The bottlenecks moved downstream

ai software productivity

If you have spent some time with the recent slate of AI agents (post Opus 4.5) you probably went through roughly the same mental journey as the rest of us:

This thing is incredibly powerful, I can’t believe it managed to fix that bug / implement that feature / create this tool that I’ve been meaning to write for years

Quickly followed by:

We (software developers) are all cooked

If you keep going down that path, the next couple of insights are more interesting. Yes, everyone (including non devs) has a code-gun now and can produce large amounts of plausible-looking code. But while it looks like really good code, with large amounts of tests, it probably doesn’t work, at least not in the way that you would expect if it was written by hand. If you start using it, you will quickly find many problems with it.

Another way of putting this is that while the cost of code generation has collapsed, the cost of delivering high quality, well tested and compliant software has not.

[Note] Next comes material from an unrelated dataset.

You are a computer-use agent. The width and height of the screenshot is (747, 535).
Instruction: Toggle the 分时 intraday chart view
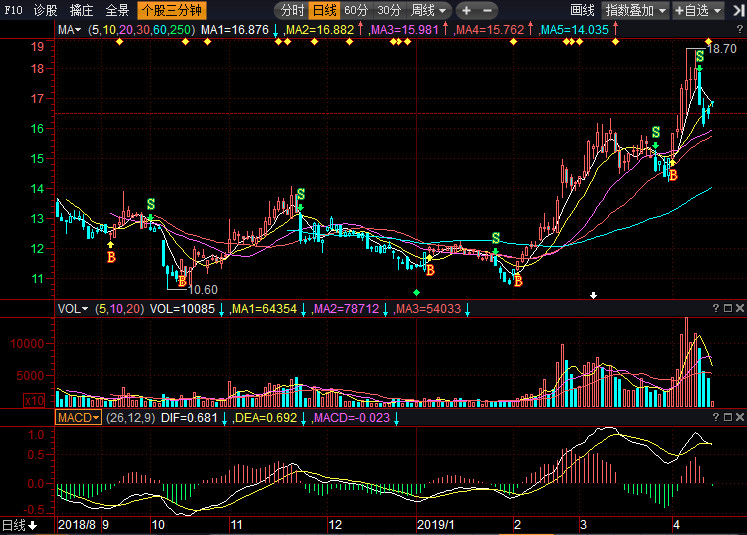(x=290, y=10)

There is an important distinction here: output vs throughput. One engineer can now generate five changes in the time the org can safely review, test, approve and land one.

What are some of these downstream bottlenecks that are now much more obvious?

  • Verification (review, tests, QA)
  • Trust (release governance, change approval, integration risk)
  • Accountability (ownership)

All of those are now under more pressure. The ‘wall of diffs’ that any reviewer in a large software company is facing is a real problem. The tension is pretty obvious: devs start building more stuff, while the rest of the org pushes back or just tries to keep up.

It’s a common mistake to think that adding partial review automation to your CI solves the problem, when really you have only sped up one checkpoint in a much longer pipeline. The bottlenecks moved downstream, and there are plenty of them.

Take highly regulated industries like finance for example. They live in a complicated legal landscape, with stricter rules around auditability and compliance. How do they deal this wave of clanker slop? Somebody still has to sign off on these products, with real legal exposure.

AI did not eliminate the bottlenecks.

It made the old bottlenecks impossible to ignore by flooding them with plausible-looking diffs.